• Actions to take:
1 – According to the Check Point report cited in the article on healthcare cyber-attacks, by what percentage did cyber-attacks targeting healthcare organizations increase globally since the beginning of November?
2 – Reproduce word for word the stretch of the article on healthcare cyber-attacks from "While the attacks" through "for financial gain.".

Nefarious actors ramped up their cyber-attacks on healthcare institutions as 2020 came to an end.

According to a report from Check Point Software Technologies LTD, there has been a 45 percent increase in cyber-attacks targeting healthcare organizations globally since the beginning of November, which is more than double the increase in cyber-attacks across all other industries worldwide in the same period of time.

While the attacks involved a variety of methods, ransomware has shown the largest increase and is the biggest threat to healthcare organizations, according to the report.


An October alert from the Cybersecurity & Infrastructure Security Agency (CISA), the Federal Bureau of Investigation (FBI), and the Department of Health and Human Services (HHS), said that the agencies have credible information about an increased and imminent cybercrime threat to U.S. hospitals and healthcare providers. They believe that the goal is to spread the Ryuk ransomware for financial gain.
The same malware is believed to have been used against Universal Health Services in September.

According to a report from Wired, hospital personnel say that they have moved to an all-paper system due to the attack which has left patients being rerouted to other emergency departments and waiting for appointments and test results.

• Given entries:
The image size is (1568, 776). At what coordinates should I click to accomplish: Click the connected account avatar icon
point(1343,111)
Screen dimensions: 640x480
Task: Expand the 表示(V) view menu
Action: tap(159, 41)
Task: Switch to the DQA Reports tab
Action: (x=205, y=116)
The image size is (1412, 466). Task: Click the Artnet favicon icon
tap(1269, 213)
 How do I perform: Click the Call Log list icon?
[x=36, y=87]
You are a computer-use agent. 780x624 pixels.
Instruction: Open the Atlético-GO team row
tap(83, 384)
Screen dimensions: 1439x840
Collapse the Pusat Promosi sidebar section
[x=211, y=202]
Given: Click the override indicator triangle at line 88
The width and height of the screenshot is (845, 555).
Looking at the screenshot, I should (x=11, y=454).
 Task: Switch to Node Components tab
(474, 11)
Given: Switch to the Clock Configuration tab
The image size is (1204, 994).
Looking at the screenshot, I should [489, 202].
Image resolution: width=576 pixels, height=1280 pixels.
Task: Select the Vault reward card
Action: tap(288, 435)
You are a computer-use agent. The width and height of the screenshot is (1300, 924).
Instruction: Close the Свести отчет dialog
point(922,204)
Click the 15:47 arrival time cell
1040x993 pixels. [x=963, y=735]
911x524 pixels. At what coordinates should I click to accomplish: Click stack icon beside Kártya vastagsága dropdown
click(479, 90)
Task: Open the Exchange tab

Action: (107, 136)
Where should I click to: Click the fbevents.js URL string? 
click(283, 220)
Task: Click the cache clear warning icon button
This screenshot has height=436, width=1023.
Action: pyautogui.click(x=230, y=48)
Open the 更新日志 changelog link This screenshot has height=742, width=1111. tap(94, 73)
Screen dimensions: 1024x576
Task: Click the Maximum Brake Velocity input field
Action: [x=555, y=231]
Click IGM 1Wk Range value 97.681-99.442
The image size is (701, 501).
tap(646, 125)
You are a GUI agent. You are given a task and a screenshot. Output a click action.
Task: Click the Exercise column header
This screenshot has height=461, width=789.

• Task-by-task results:
1 – 45 percent

2 –
While the attacks involved a variety of methods, ransomware has shown the largest increase and is the biggest threat to healthcare organizations, according to the report.


An October alert from the Cybersecurity & Infrastructure Security Agency (CISA), the Federal Bureau of Investigation (FBI), and the Department of Health and Human Services (HHS), said that the agencies have credible information about an increased and imminent cybercrime threat to U.S. hospitals and healthcare providers. They believe that the goal is to spread the Ryuk ransomware for financial gain.